In the setting of Theorem 4.2, the latent parameter θ\theta^* is known to the learner in advance. As a result, the regret bound does not involve dd. In general, any dependence on the dimension dd is only expected when we have to learn θ\theta^*. Unfortunately, we also cannot artificially swap the dependence on KK for a dependence on dd, as the reason for the KK dependence is the fact that we need to incentivize all strategic arms to be approximately truthful, which automatically yields a dependence on the number of arms.

We are not really sure in what part of the literature the cost of manipulation is calculated in terms of dd. In the literature on linear contextual bandits with adversarial corruptions, the manipulation is typically captured by an additive or multiplicative term CC. Sometimes CC is defined as the total amount of context manipulation so that it is somewhat related to dd (however, CC is not expressed as a function of dd). Please let us know if you have any other questions or if we misunderstood your question.

评论

Thank you for your detailed response. Your rebuttal indeed clarifies my concerns. My recommendation (for any updated version) is that the authors include the discussion around the assumption of arms responding in N.E.

作者回复

Thank you for taking the time to review our paper and for your helpful comments.

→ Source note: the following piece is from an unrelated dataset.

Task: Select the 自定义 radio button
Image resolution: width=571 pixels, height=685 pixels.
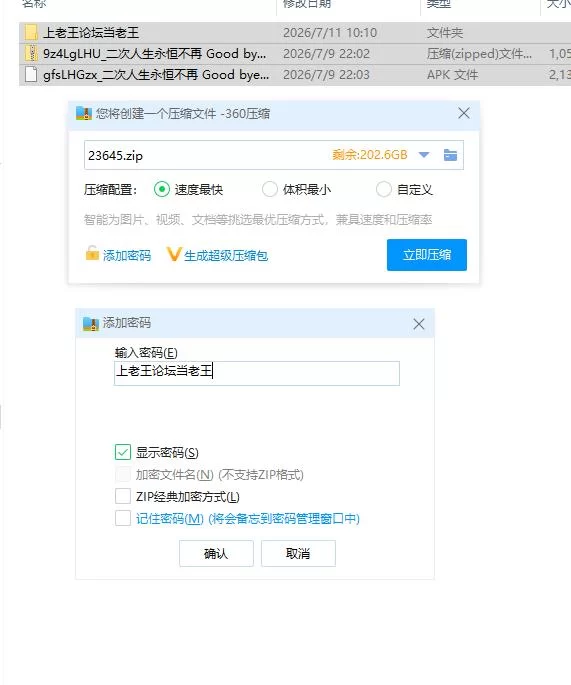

Reviewer 7kzE, Reviewer QjK5 and Reviewer 8u5z suggested to include experiments in the paper. Following your suggestions, we conducted simulations of strategic context manipulation, which we added to the paper (see rebuttal.pdf).

In the experiments, we study the situation where the strategic arms gradually adapt to the deployed learning algorithm to maximize their utility. Specifically, the arms repeatedly interact with the deployed bandit algorithm, updating their strategy (i.e., what contexts to report) at the end of each interaction using (approximate) gradient ascent w.r.t. their utility. In other words, the arms learn to maximize their utility in response to the deployed algorithm. This experimental setup should serve as a natural and simple model of real-world gaming behavior, which does not require any prior knowledge from the arms, and the experiments offer some additional insight into the effectiveness of OptGTM as well as the shortcomings of incentive-unaware algorithms such as LinUCB.

最终决定

This work studies the problem of Strategic Linear Contextual Bandits, where each of the arms could misreport their contexts with the goal of maximizing the number of times they are selected. The authors design a novel algorithm in the setting where the linear bandit parameter θ\theta^* is unknown and show that the algorithm enjoys nice regret guarantees. The proposed problem is interesting from a theory perspective and might have some practical implications.

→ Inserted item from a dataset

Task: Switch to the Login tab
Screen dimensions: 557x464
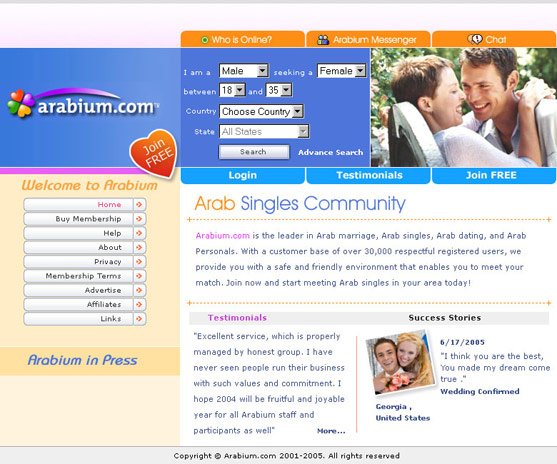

Most reviewers agree that the paper is very well written and that the presentation is excellent. Further all reviewers agree that the new setting is interesting and that the contributions are good. Some concerns that reviews have expressed are about how realistic it is to assume that arms are able to compute (approximate) NE (this likely requires knowledge of the algorithm MM and how other arms play), optimality of the regret bounds, and lack of empirical evaluation. Authors address these concerns to the satisfaction of the reviewers and include some empirical evaluation of their algorithm.

Overall I find this paper interesting and with good theoretical contributions. I recommend that the authors include the response to the above reviewers concern in some way to the final version of this paper. Further, the authors should include their empirical evaluation as a new section to the paper. I am happy to recommend the paper for acceptance to the venue.